Just as American tobacco companies have targeted less developed countries to make up for lost sales as North Americans buy fewer cigarettes, processed food companies are targeting countries such as Brazil to sell more of their less-than-healthy products.
The Times article quotes Carlos A. Monteiro, professor of nutrition and public health at the University of São Paulo “What we have is a war between two food systems, a traditional diet of real food once produced by the farmers around you, and the producers of ultra-processed food designed to be over-consumed and which in some cases are addictive,”
Overweight AND undernourished
The article implies that global companies such as Nestle, Coca Cola, Pepsi, and KFC are attempting to addict people on high-calorie, sugary, and nutrient-poor foods. These efforts are contributing to a relatively new and disturbing global public health problem: people who are overweight, yet undernourished.
Children especially targeted
Some of these companies are targeting children. If children become addicted to processed junk foods, they are likely to become life-long customers. Alarmingly, the childhood obesity in Brazil has risen 270% since 1980.
Obese adults: US vs. Brazil
For Brazilian adults, obesity rates have nearly tripled in the last 10 years. The World Health Organization says 55% of Brazilians over the age of 18 are overweight. The percentage in the US is 73%. So, while the problem is not as severe in Brazil as in the US, if the trend continues, Brazil may have as many fat people as the US.
How the companies target Brazil
The article notes how Nestle, as one example, has employed thousands of women (only women) to sell Nestle products door-to-door, mostly in the poorer northern states. Some of the women used to sell Avon or Tupperware, but find Nestle products pay better. Nestle has even sponsored a barge to deliver tens of thousands of packages of powdered milk, yogurt, cookies, and candies deep into the Amazon.
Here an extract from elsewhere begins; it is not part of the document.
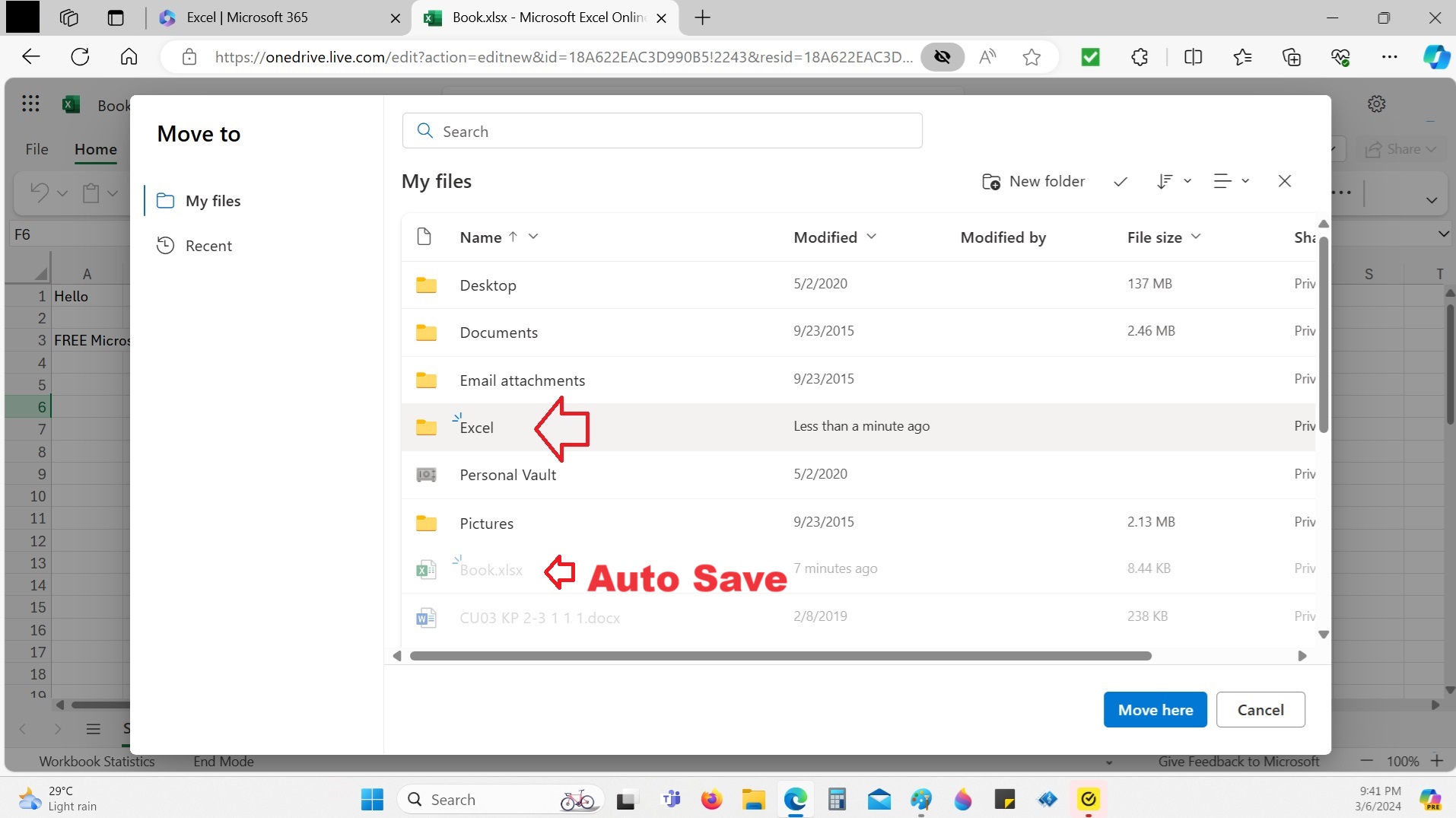1456x818 pixels.
Task: Open Recent locations list
Action: pos(208,246)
Some critics have complained that Nestle has pushed their infant formulas onto new mothers, when all the medical research has proven that breast feeding is far better for the health of both the child and the mother. The global companies have contributed millions to congressional candidates. The companies have successfully lobbied the government to suspend plans that would have regulated the advertising of unhealthy foods directed to children (similar to restrictions on tobacco advertising).
In fairness to Nestle, the company has made many of their products healthier, reducing sugars in products like Molico, and investing more in whole-grain cereals. However, the majority of people still prefer the sweeter, less healthy products.
For more information, read the original Times article. In the meantime, we should all be aware of what is going on, and speak up about the benefits of real food over packaged and processed foods. Unlike many other areas of our lives, for food, traditional is better. While consuming processed foods is faster, it is much more likely to lead to obesity, diabetes, heart disease, and a less enjoyable life.